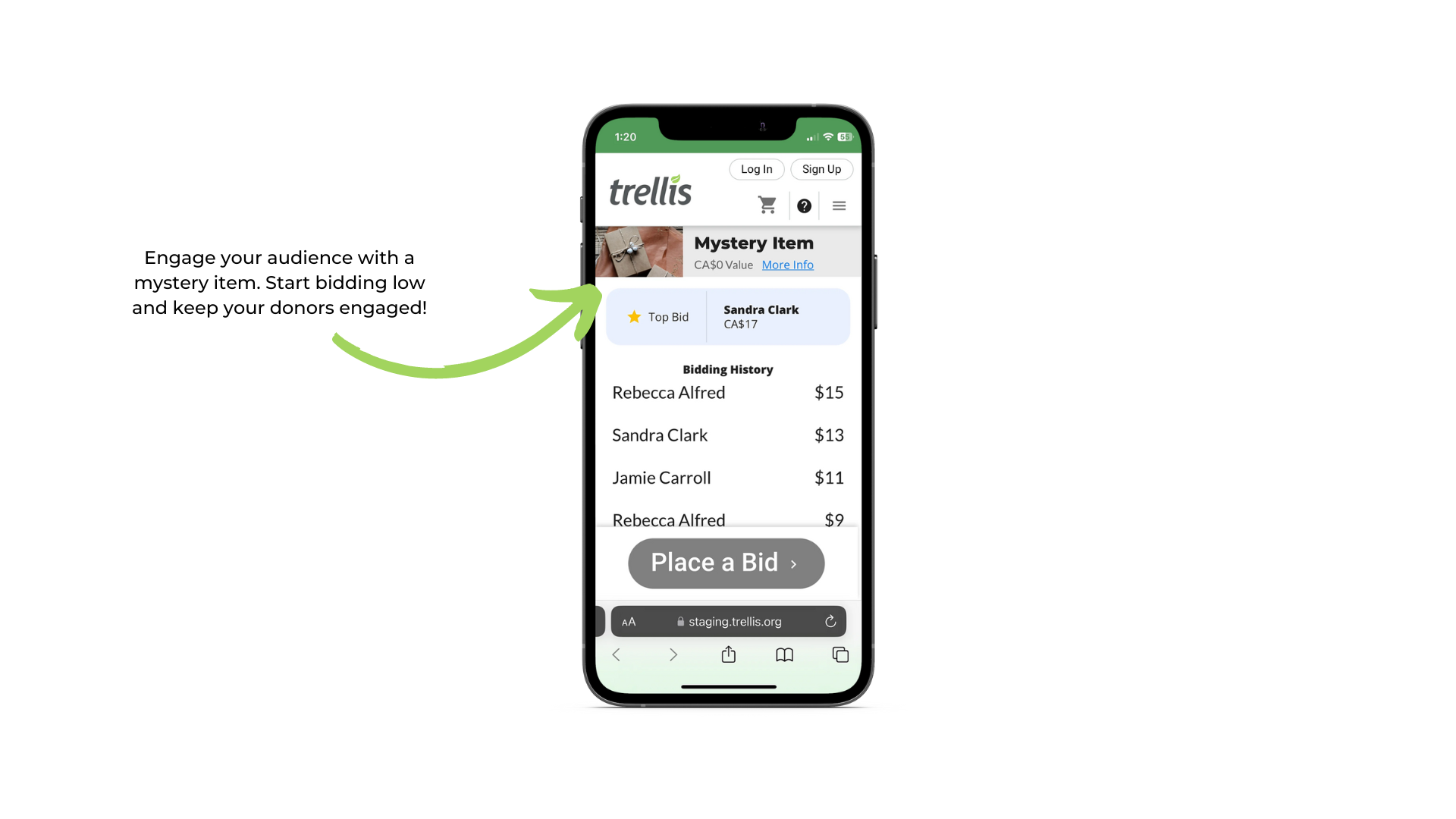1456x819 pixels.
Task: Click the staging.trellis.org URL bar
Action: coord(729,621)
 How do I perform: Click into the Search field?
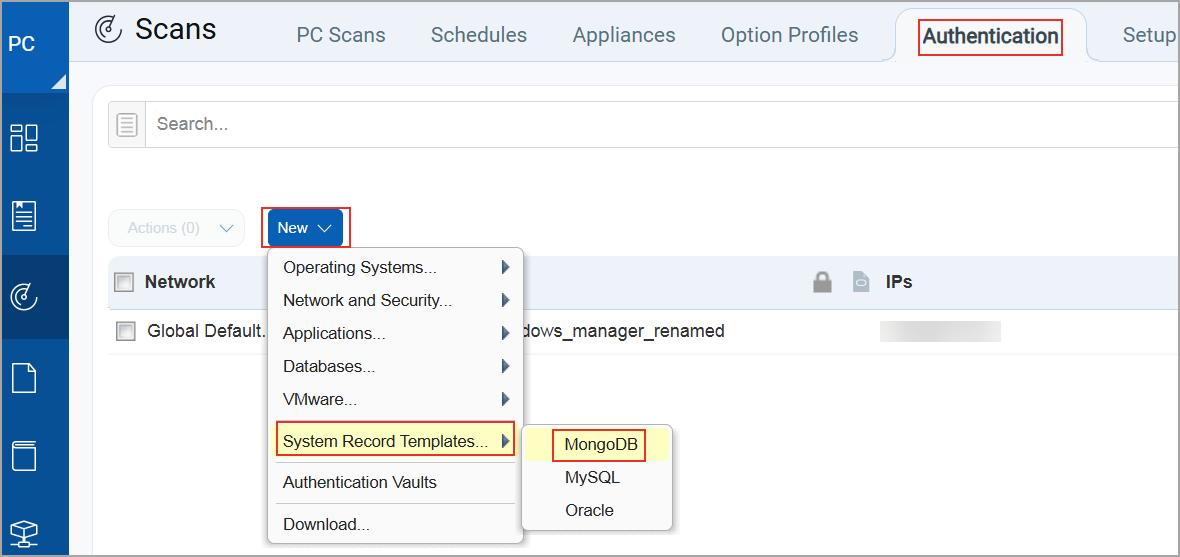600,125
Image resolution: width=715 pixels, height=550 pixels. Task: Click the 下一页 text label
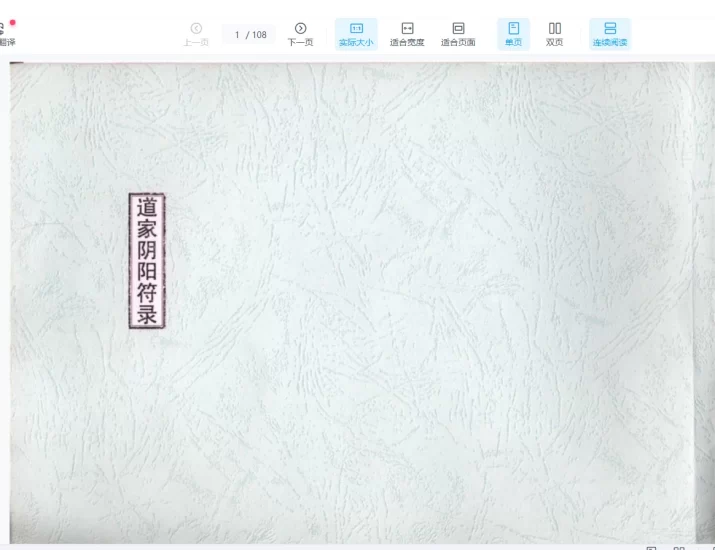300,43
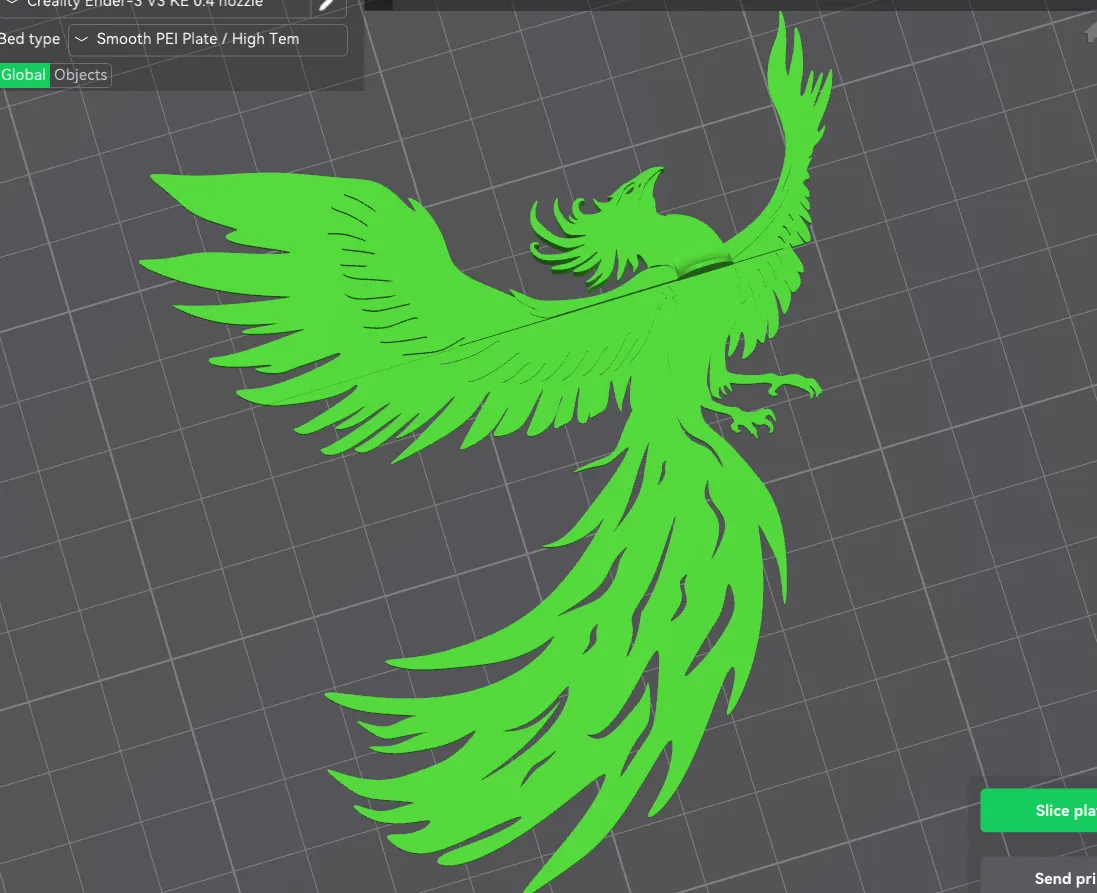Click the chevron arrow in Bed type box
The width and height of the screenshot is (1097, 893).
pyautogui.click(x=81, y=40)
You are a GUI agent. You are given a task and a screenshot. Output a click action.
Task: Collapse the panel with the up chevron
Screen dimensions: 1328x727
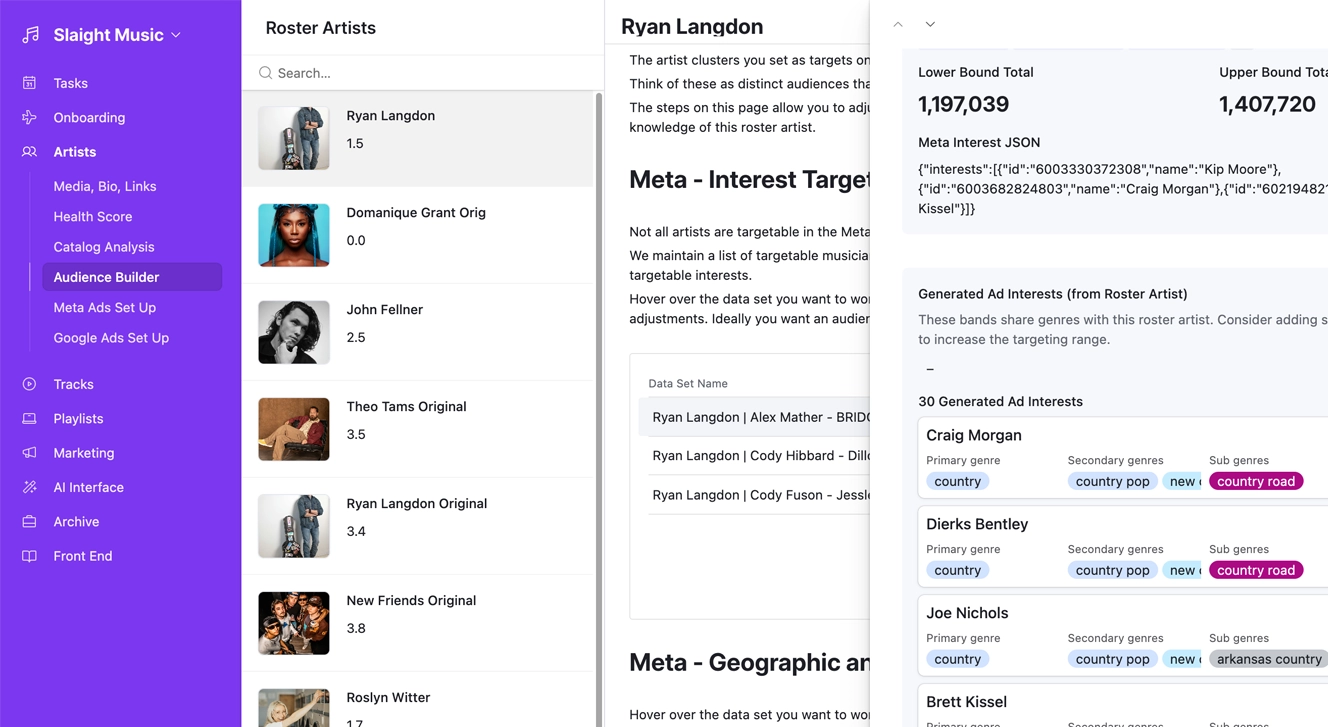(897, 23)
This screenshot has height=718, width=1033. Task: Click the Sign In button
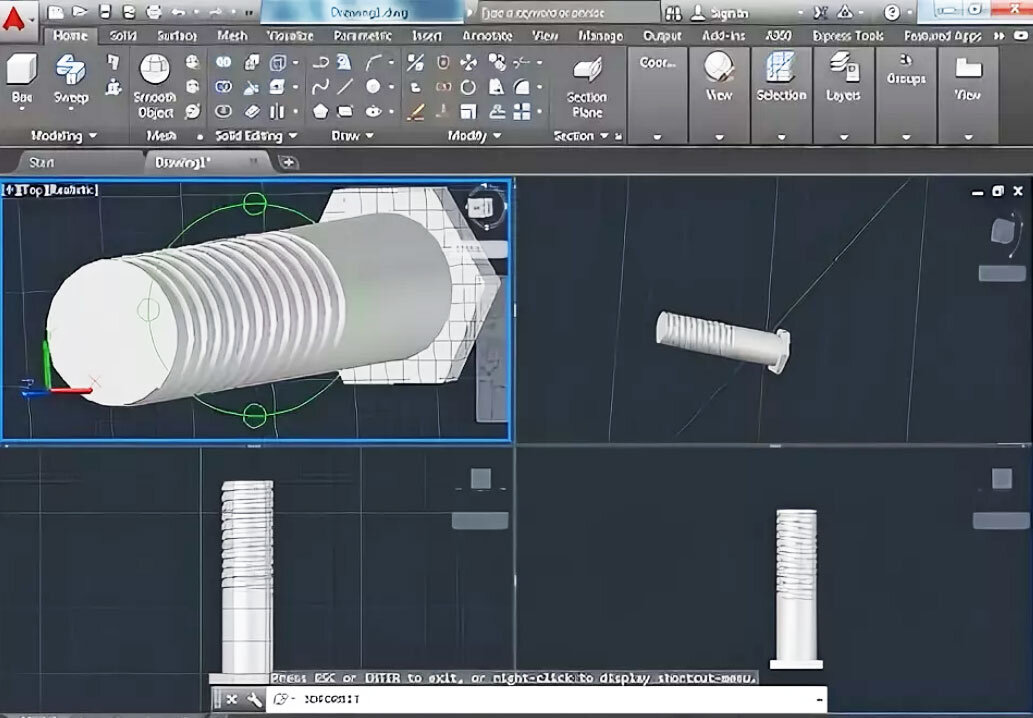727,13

* [WHAT IS EXPECTED]:
Precisely the lines from the one containing "How do I perform: Click" to the end of the data above, both included, should be printed; leave the pictures out.

* [THE COMPLETED TASK]:
 How do I perform: Click into the Search field?
600,125
Image resolution: width=715 pixels, height=550 pixels. Task: Click the 下一页 text label
300,43
Click the chevron arrow in Bed type box
The width and height of the screenshot is (1097, 893).
pyautogui.click(x=81, y=40)
You are a GUI agent. You are given a task and a screenshot. Output a click action.
Task: Collapse the panel with the up chevron
Screen dimensions: 1328x727
(897, 23)
This screenshot has height=718, width=1033. Task: Click the Sign In button
727,13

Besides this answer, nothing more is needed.